- Source excerpt
★ ★ ★

| 8:41 am on Oct 6, 2005 (gmt 0)|
Depends what you want from your forum. If you are happy for the mods to take over and run the ship then let them.
But at the end of the day it's your site and if there's stuff going on you don't like then put your foot down. That said, it's much better to ask opinions then make a decision rather than just giving orders. :)
In terms of the community - people naturally network on their own and develop their own groups and friends. It's not anything personal - it could just be that everyone assumes that you are "in the know" as you are the owner, so don't bother telling you.
| 9:02 am on Oct 6, 2005 (gmt 0)|
And, about the email thing, your mods were right!
| 3:26 pm on Oct 6, 2005 (gmt 0)|
I wouldn't say that you're not needed anymore. I'm assuming that most of your members reached the forums after visiting your website, as most forums need some point to start from. You provide a valuable role in the health and wellbeing of your community that way. All forums need a fresh influx of new members as the old members lose interest, and that's what you provide.
If you decide to withdraw your personal role from the forums, continue to make it work for you as a source of repeated visitors for your site. If you have a lot of members or the right demographic, consider throwing some ads on the forums.
| 11:13 pm on Oct 6, 2005 (gmt 0)|
I was just in one of my moods yesterday and felt left out even on my own forum. Yeah, they do need me... a new member messaged me today to get help posting a picture on the forum... at which time I referred her to a mod because I have no clue how to do it as it's a method members came up with...
;-) Really, though, they do get to the board through my site and keep up with the site and talk about it... so it's all good. I'll just take my place in the background.
| 11:39 pm on Oct 6, 2005 (gmt 0)|
Spacey, how big is your forum (members, posts, etc)? Just wanna know how big they get before "leaving home", so to speak.
| 2:05 am on Oct 7, 2005 (gmt 0)|
You probably can't compared the average to mine because my site is about a certain type of origami, a new but increasingly popular origami-type technique. A specialty niche if there ever was one. I post challenges on the main site.. then they go to the forum to talk about the challenges on the site and to start their own challenges(the part I didn't expect).

★ ★ ★

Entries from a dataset
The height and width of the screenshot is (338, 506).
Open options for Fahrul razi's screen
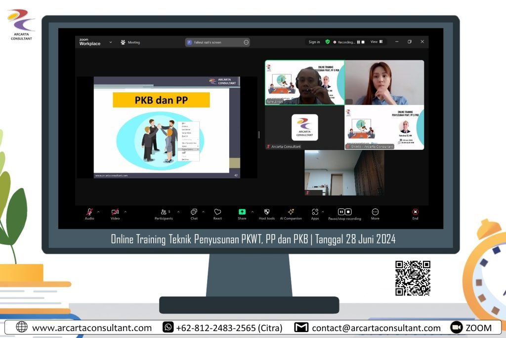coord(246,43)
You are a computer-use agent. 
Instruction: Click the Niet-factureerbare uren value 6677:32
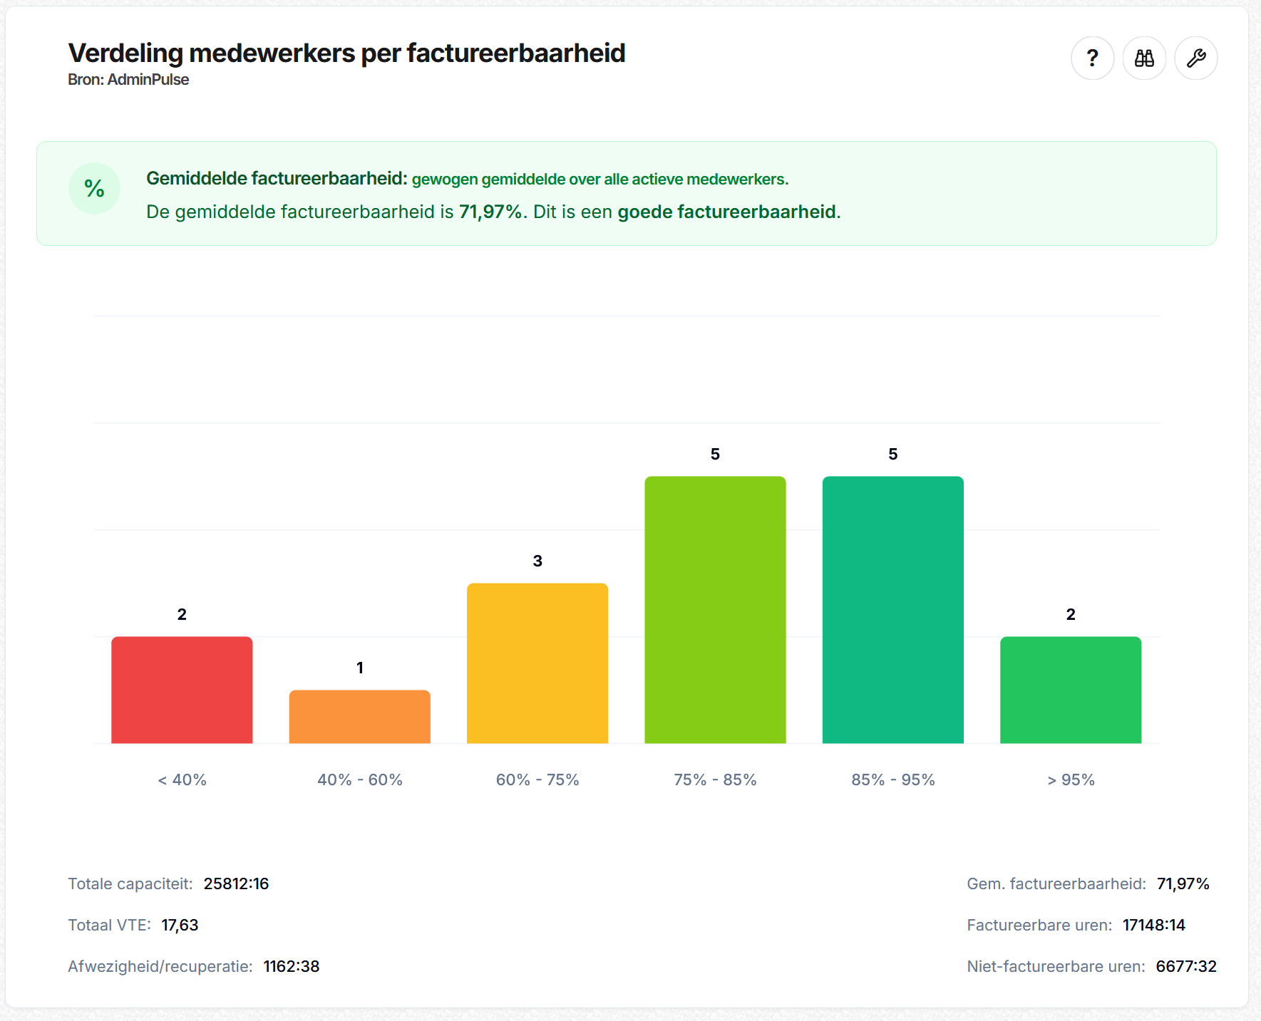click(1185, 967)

★ ★ ★

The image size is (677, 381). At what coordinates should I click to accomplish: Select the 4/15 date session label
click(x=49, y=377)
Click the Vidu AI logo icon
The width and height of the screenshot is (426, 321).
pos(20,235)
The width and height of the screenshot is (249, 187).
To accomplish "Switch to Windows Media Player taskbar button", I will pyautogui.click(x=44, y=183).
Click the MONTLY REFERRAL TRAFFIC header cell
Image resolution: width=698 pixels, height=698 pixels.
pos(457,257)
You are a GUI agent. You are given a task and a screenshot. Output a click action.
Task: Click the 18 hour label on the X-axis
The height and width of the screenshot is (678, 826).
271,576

★ ★ ★

- Problems to solve
[1] Set down the forum thread word for word, from "But at the end" up to and including "mods were right!".
[2] Output the entries from the line with "You are a computer-use agent." up to and including the line with "click(1185, 967)" as a JSON list of strings, one string per line, with blank lines left out. Include only those lines, and leave the pictures out.

- List of solutions
[1]
But at the end of the day it's your site and if there's stuff going on you don't like then put your foot down. That said, it's much better to ask opinions then make a decision rather than just giving orders. :)
In terms of the community - people naturally network on their own and develop their own groups and friends. It's not anything personal - it could just be that everyone assumes that you are "in the know" as you are the owner, so don't bother telling you.
| 9:02 am on Oct 6, 2005 (gmt 0)|
And, about the email thing, your mods were right!

[2]
[
  "You are a computer-use agent. ",
  "Instruction: Click the Niet-factureerbare uren value 6677:32",
  "click(1185, 967)"
]